Take a look at my Github. It's gotten better. Take a look at this very blog. It's gotten better. 2015 was a rough year.
Ever since around the start of 2012 (we'll say this post) I haven't really been happy with my productivity. It's been ok for work related stuff, I survived school, but it's still not where I want it to be overall. And my side projects are all on life support, and that's where they've got more to them than just some ideas in a local readme.
Ludum Dare 36 is coming up. The last time I made an entry was #15, in 2009, seven years ago.
Seven years, holy hell. And that entry was probably my worst. And in seven years I don't really know much more about game design and game programming than I did then. A few things, sure. I can implement A* and other game-AI stuff now. My math is a bit better. If I have to I can write shoddy netcode. I know a bit more about 3D. But I haven't completed a full game since the one I did for school in 2010.
I've wanted to make more entries. I justified not doing any more while I was in school because they always seemed to fall on the weekend right before or right after finals, plus I "wasn't inspired" by the themes. But really I was starting to feel energy-decline even back then. And for 2014 and 2015 when I no longer had the school excuse, well, I had the Event excuse I guess, but really I was just tired and focusing my efforts on work.

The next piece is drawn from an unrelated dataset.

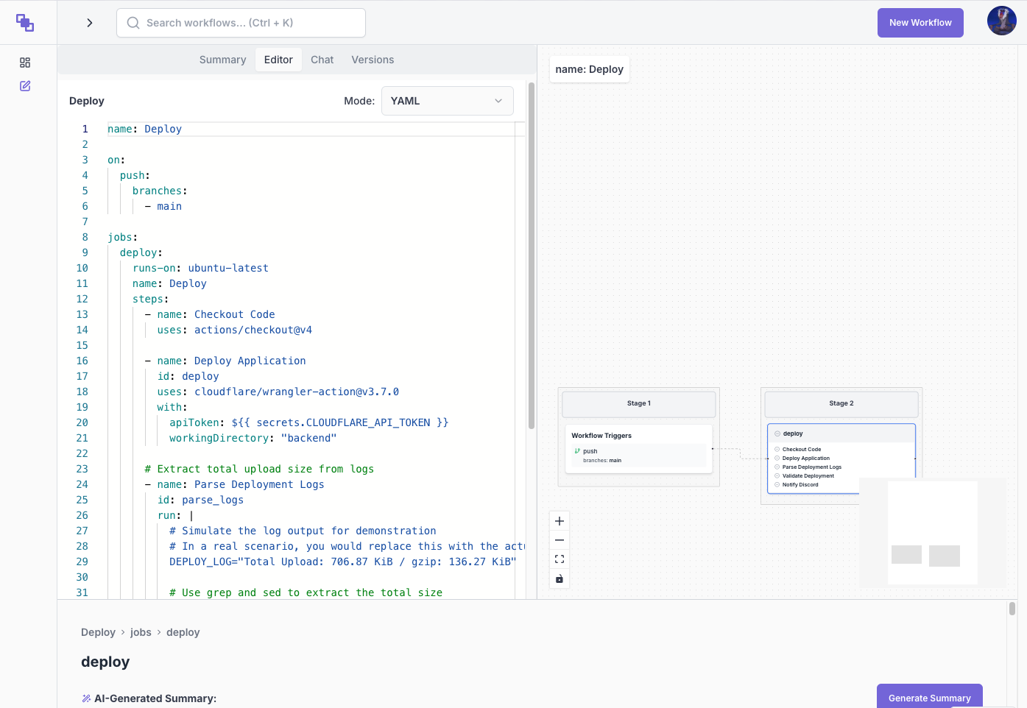Click the green branch icon beside push trigger
The image size is (1027, 708).
click(577, 450)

At least I've been able to keep up my input to acceptable-to-me levels (full book-wise I'm never happy though) and still learn new things, but I also tire out more easily. I'm not writing this off due to age. I'm still young. With chemical assistance I can still pull all-nighters and be productive for work the next day. I should be able to last the 48 hours, or at least what I did for my first few entries which is ~6 hours of sleep over the whole period. (Before I started my current job I actually had a last hurrah with my old boss working about 40 hours over a 48 hour period. It was refreshing to know I still had that in me, and until the Event a couple months later I was starting to feel like my energy levels were increasing for the first time in a long time.)
I'd like to make an entry for this upcoming Ludum Dare. I can already feel the excuses manifesting though. I'm traveling for work next week, will be home late Thursday (maybe I'll take Friday off...), and I probably won't be feeling like doing much besides sleep.

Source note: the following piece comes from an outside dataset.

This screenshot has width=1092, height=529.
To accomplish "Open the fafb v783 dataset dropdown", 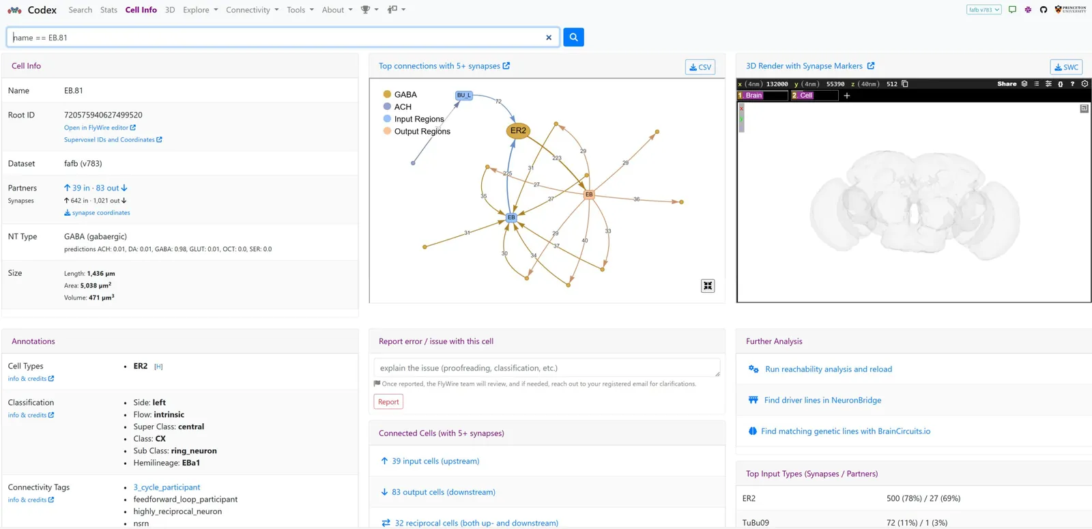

It's also totally likely that even if I start trying, I'll block myself by getting lost trying to do too much. This happened during a few low-effort attempts at prior Ludum Dares over the last few years. I'd spend maybe 4-8 hours on Saturday trying to teach myself some cool thing for the first time. Just in time learning sometimes works, but I've learned I can't really rely on it. So if I do it this time... or even make an attempt... I know I should just drop back to PyGame and make some simple 2D thing. But I really want to use more Nim... If I give in to that temptation, I already know I'm more likely to fail. But at least in this instance, I'd be ok with it, since ideally even if I only flail around for 4-8 hours working on making my start of a PyGame-esque wrapper around Nim's SDL wrapper, that will at least advance that component for use in a separate side project. This is a new tactic worth exploring: have a couple side projects that share another sub-side-project.

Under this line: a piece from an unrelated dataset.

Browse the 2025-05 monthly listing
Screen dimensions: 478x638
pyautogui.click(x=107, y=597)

Some other rambling advice to myself is that I need to un-paralyze myself from the desire for originality. The entries I've actually done have something in common: they're simplified rips of experiences I've already had that were made by others. Chain Pain? Some minigame from Star Fox Adventures. Pepsi Blue? Not sure where that's from actually, probably one of a billion flash games from way back, but also my own game beforehand about a cancer fighting ninja pill... Femme Tower? Static castle defense, at the time I was into Bowmaster. Lava Flee? I just wanted to try a side scrolling platformer. Bat Cave? I don't remember that one well either but I think I wanted to take it in the direction of an RPG. Or maybe it started out as a series of Mummy Maze rooms? But like Lava Flee, these "most recent" two are easily the weakest in the whole series, and I think a large part of why is because they were more "I want to learn about [tech]" oriented rather than stealing some gameplay idea like the even older me did (and learned more from perhaps).
Currently estimating a 40% chance I participate at all, 10% chance I complete something.